Chrome browser in all platforms but iOS.

What else?

Feedback

One of the main goals of the origin trial is to get feedback from you, the developers. We’re interested in:

  • What does this API enable for you?
  • How does this API improve upon other data transport APIs (WebSockets or WebRTC’s RTCDataChannel)? How could it improve?
  • Performance
  • API ergonomics

Register for the origin trial

  1. Request a token for your origin.
  2. Add the token to your pages, there are two ways to provide this token on any pages in your origin:
    • Add an origin-trial <meta> tag to the head of any page. For example, this may look something like: <meta http-equiv="origin-trial" content="TOKEN_GOES_HERE">
    • If you can configure your server, you can also provide the token on pages using an Origin-Trial HTTP header. The resulting response header should look something like: Origin-Trial: TOKEN_GOES_HERE

Web Specification

The draft specification has moved ahead of the API in the origin trial including:

  • Unidirectional streams that are more closely aligned with WHATWG streams
  • Disabling retransmissions
  • (Coming soon) datagrams

We are interested in implementing the full specification and beyond (including WHATWG stream support), but want to hear your feedback first!

Security

Security in the QUIC handshake is enforced through usage of a pre shared key to establish an encrypted P2P QUIC connection. This key needs to be signaled over a secure out of band channel with confidentiality and integrity guarantees.
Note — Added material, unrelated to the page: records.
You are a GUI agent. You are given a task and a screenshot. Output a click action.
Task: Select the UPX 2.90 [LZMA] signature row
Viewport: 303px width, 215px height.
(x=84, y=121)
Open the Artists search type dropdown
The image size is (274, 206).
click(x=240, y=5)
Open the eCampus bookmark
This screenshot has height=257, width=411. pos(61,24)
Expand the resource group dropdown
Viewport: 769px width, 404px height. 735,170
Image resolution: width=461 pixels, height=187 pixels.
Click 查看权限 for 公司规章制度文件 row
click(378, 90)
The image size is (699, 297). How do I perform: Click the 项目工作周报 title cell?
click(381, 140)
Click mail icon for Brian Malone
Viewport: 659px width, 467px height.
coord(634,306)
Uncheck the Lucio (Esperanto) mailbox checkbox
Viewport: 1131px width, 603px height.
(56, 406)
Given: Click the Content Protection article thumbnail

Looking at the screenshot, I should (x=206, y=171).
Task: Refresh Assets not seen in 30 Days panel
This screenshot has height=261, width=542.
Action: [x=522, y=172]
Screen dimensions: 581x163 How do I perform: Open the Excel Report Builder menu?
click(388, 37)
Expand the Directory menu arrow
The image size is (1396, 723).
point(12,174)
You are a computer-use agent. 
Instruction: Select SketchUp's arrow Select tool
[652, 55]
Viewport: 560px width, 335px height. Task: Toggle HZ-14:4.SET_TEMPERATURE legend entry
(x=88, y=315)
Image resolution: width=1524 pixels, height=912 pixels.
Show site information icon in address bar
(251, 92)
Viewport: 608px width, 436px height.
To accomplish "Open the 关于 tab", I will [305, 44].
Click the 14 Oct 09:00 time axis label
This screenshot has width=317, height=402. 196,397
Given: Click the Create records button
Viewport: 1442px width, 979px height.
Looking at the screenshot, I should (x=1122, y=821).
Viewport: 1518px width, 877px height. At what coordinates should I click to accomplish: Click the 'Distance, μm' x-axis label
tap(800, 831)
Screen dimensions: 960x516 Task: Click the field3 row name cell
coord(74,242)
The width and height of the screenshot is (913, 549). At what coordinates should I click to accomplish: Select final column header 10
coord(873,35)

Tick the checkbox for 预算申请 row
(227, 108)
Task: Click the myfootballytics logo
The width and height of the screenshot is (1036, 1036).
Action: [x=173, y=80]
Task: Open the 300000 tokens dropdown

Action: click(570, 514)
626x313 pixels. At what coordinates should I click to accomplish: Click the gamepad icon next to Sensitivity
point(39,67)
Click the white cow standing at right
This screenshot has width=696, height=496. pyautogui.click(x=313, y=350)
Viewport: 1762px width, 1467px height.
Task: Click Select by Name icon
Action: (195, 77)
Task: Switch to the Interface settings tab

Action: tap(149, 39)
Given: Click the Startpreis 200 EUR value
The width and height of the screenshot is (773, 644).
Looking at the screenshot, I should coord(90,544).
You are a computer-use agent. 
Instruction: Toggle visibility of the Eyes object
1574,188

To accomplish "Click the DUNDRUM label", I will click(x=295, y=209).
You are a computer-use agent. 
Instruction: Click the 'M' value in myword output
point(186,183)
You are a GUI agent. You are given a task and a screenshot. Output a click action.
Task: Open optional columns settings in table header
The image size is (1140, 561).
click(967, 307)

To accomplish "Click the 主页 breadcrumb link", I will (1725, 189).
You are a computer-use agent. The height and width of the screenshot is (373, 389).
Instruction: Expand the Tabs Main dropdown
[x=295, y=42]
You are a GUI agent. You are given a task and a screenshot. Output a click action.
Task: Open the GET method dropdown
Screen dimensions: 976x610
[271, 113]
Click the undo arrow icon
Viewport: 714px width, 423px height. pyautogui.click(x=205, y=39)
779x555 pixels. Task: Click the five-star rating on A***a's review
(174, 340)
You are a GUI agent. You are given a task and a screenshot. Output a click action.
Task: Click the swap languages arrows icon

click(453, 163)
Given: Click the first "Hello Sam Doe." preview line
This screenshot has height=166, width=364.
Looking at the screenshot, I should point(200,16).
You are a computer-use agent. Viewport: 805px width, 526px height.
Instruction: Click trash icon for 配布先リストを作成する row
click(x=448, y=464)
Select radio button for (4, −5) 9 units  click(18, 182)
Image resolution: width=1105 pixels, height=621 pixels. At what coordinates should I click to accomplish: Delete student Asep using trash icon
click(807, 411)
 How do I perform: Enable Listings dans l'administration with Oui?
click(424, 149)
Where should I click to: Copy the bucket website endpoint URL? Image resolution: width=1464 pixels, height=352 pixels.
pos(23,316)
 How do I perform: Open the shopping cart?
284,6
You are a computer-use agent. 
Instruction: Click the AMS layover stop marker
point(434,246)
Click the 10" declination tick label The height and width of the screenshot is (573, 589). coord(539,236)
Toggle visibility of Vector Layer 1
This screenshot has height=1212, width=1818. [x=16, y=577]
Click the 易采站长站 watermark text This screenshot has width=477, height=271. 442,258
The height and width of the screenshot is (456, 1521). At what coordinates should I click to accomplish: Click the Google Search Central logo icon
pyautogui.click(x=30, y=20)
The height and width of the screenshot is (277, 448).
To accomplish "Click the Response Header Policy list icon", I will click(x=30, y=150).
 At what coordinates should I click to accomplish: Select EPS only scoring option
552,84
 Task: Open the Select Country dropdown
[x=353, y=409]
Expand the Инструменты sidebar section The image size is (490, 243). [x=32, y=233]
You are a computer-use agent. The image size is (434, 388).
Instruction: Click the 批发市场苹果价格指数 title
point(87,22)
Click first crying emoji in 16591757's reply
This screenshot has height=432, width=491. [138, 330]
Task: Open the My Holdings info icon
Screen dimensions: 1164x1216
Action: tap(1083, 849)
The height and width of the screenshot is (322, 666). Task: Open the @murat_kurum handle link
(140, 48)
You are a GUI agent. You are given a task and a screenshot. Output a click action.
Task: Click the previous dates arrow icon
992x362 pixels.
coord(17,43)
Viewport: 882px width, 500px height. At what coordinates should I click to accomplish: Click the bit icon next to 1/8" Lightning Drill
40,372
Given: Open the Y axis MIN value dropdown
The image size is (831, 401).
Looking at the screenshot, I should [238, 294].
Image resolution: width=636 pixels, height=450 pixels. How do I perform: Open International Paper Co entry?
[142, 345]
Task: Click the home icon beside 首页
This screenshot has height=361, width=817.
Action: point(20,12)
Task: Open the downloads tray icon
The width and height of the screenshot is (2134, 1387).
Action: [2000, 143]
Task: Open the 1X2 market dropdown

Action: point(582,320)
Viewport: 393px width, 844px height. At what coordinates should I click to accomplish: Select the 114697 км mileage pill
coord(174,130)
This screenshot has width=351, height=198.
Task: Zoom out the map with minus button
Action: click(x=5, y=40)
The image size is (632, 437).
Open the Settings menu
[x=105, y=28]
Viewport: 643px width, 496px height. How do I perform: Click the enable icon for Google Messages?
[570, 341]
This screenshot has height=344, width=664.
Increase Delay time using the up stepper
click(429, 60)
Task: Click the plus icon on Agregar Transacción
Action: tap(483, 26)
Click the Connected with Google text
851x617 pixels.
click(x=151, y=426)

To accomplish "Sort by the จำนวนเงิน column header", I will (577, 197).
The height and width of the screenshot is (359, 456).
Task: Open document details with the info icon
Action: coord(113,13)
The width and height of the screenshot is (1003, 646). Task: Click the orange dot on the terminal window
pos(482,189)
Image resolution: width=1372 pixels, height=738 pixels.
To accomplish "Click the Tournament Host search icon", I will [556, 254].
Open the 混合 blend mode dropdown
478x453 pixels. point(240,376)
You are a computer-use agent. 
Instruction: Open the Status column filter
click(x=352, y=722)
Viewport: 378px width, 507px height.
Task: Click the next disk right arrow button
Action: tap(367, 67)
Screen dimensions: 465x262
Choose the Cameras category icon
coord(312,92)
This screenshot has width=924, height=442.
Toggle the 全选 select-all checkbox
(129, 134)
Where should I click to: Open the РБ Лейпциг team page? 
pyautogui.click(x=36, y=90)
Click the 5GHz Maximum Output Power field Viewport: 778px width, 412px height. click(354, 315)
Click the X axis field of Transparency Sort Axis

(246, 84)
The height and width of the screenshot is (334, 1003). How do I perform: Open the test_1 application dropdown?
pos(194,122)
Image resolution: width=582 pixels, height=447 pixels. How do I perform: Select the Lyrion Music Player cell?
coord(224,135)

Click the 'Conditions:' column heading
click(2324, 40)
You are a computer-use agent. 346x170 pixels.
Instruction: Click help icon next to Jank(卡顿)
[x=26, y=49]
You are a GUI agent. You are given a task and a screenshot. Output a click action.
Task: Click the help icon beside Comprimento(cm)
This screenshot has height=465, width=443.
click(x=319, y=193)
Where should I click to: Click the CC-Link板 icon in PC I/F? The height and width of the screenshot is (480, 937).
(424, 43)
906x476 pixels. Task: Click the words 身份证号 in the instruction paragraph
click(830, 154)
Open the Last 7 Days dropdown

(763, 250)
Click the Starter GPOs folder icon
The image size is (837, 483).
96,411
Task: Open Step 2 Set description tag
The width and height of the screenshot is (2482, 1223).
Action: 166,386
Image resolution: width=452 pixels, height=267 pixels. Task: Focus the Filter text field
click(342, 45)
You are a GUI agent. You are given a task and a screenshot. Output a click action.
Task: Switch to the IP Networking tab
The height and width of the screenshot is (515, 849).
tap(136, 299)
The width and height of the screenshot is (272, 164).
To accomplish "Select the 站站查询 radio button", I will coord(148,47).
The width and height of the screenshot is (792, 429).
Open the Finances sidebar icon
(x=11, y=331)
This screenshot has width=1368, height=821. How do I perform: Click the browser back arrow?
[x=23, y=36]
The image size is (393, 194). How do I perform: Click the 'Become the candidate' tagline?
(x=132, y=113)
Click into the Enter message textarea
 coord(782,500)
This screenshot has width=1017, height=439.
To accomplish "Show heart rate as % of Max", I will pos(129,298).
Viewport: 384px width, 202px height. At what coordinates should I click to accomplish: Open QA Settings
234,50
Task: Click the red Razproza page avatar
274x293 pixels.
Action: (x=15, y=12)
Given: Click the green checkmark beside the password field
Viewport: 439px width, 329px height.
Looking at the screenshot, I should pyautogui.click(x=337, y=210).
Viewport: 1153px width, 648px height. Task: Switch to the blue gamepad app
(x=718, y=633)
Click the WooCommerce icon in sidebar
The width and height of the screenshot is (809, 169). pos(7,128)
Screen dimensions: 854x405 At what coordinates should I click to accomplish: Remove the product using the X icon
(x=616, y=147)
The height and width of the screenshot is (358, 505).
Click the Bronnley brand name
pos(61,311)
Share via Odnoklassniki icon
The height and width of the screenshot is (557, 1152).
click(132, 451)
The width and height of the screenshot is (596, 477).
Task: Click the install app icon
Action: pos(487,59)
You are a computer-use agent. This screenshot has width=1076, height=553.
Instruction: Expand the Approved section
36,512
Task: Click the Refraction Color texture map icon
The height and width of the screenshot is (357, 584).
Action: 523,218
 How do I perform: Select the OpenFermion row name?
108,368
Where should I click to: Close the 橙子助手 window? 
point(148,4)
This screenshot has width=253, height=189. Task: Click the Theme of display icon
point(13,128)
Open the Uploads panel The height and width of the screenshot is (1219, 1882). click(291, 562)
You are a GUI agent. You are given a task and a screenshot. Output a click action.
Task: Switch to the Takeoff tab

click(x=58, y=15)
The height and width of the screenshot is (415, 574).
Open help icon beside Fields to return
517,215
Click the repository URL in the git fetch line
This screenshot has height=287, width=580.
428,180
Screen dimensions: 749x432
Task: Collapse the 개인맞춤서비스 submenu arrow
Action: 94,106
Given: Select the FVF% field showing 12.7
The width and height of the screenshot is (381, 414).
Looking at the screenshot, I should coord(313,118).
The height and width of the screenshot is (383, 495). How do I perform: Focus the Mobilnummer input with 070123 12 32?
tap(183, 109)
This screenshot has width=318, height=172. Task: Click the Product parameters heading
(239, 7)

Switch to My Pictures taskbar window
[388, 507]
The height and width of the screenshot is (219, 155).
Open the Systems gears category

Note that the key will be exposed to JavaScript.

Active Attack

Unlike DTLS-SRTP, which just requires integrity for signaling the certificate fingerprint, signaling the pre shared key requires integrity and confidentiality. If the PSK is compromised (say by the server in the signaling channel), an active attacker could potentially mount a man-in-the-middle attack against the QUIC handshake.

Current status

Step Status
1. Create explainer Complete
2a. RTCQuicTransport Specification In Progress
2b. RTCIceTransport Specification In Progress
3. Gather feedback & iterate on design In Progress
4. Origin trial Starts in Chrome 73!